• _Problem to work on_
All records are to be retyped faithfully and completely.

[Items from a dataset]
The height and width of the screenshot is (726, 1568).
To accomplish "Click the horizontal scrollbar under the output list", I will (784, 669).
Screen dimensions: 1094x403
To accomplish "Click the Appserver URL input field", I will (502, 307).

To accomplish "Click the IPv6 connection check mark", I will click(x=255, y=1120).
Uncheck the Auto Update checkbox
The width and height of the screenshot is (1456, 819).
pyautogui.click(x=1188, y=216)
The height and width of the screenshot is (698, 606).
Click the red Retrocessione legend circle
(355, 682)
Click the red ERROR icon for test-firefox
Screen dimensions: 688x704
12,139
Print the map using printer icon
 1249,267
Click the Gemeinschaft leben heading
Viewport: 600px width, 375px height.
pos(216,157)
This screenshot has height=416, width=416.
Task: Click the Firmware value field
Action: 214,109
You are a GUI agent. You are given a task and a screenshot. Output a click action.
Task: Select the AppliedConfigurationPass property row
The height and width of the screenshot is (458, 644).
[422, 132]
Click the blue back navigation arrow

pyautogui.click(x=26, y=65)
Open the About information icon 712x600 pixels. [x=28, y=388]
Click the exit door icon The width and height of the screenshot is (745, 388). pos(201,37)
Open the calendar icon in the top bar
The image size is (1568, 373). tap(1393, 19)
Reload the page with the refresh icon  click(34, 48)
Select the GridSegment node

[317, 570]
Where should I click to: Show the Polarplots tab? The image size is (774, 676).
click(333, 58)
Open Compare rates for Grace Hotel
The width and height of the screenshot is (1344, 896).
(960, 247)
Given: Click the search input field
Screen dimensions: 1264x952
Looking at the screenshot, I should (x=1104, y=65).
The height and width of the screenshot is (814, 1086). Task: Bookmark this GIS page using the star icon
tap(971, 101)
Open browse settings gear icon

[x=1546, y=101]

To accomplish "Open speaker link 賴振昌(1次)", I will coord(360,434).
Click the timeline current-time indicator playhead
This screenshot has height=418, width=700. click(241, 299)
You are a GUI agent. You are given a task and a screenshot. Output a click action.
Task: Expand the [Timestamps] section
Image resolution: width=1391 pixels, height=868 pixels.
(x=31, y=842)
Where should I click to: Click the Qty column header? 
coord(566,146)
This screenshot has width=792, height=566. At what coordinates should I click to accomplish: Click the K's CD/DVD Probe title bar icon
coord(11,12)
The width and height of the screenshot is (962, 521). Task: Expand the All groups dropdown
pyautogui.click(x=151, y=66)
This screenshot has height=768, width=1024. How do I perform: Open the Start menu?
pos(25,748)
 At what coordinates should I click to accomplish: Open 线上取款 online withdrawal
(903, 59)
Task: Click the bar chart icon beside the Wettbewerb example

• _Answer section_
The height and width of the screenshot is (726, 1568).
To accomplish "Click the horizontal scrollbar under the output list", I will (784, 669).
Screen dimensions: 1094x403
To accomplish "Click the Appserver URL input field", I will (502, 307).

To accomplish "Click the IPv6 connection check mark", I will click(x=255, y=1120).
Uncheck the Auto Update checkbox
The width and height of the screenshot is (1456, 819).
pyautogui.click(x=1188, y=216)
The height and width of the screenshot is (698, 606).
Click the red Retrocessione legend circle
(355, 682)
Click the red ERROR icon for test-firefox
Screen dimensions: 688x704
12,139
Print the map using printer icon
 1249,267
Click the Gemeinschaft leben heading
Viewport: 600px width, 375px height.
pos(216,157)
This screenshot has height=416, width=416.
Task: Click the Firmware value field
Action: 214,109
You are a GUI agent. You are given a task and a screenshot. Output a click action.
Task: Select the AppliedConfigurationPass property row
The height and width of the screenshot is (458, 644).
[422, 132]
Click the blue back navigation arrow

pyautogui.click(x=26, y=65)
Open the About information icon 712x600 pixels. [x=28, y=388]
Click the exit door icon The width and height of the screenshot is (745, 388). pos(201,37)
Open the calendar icon in the top bar
The image size is (1568, 373). tap(1393, 19)
Reload the page with the refresh icon  click(34, 48)
Select the GridSegment node

[317, 570]
Where should I click to: Show the Polarplots tab? The image size is (774, 676).
click(333, 58)
Open Compare rates for Grace Hotel
The width and height of the screenshot is (1344, 896).
(960, 247)
Given: Click the search input field
Screen dimensions: 1264x952
Looking at the screenshot, I should (x=1104, y=65).
The height and width of the screenshot is (814, 1086). Task: Bookmark this GIS page using the star icon
tap(971, 101)
Open browse settings gear icon

[x=1546, y=101]

To accomplish "Open speaker link 賴振昌(1次)", I will coord(360,434).
Click the timeline current-time indicator playhead
This screenshot has height=418, width=700. click(241, 299)
You are a GUI agent. You are given a task and a screenshot. Output a click action.
Task: Expand the [Timestamps] section
Image resolution: width=1391 pixels, height=868 pixels.
(x=31, y=842)
Where should I click to: Click the Qty column header? 
coord(566,146)
This screenshot has width=792, height=566. At what coordinates should I click to accomplish: Click the K's CD/DVD Probe title bar icon
coord(11,12)
The width and height of the screenshot is (962, 521). Task: Expand the All groups dropdown
pyautogui.click(x=151, y=66)
This screenshot has height=768, width=1024. How do I perform: Open the Start menu?
pos(25,748)
 At what coordinates should I click to accomplish: Open 线上取款 online withdrawal
(903, 59)
Task: Click the bar chart icon beside the Wettbewerb example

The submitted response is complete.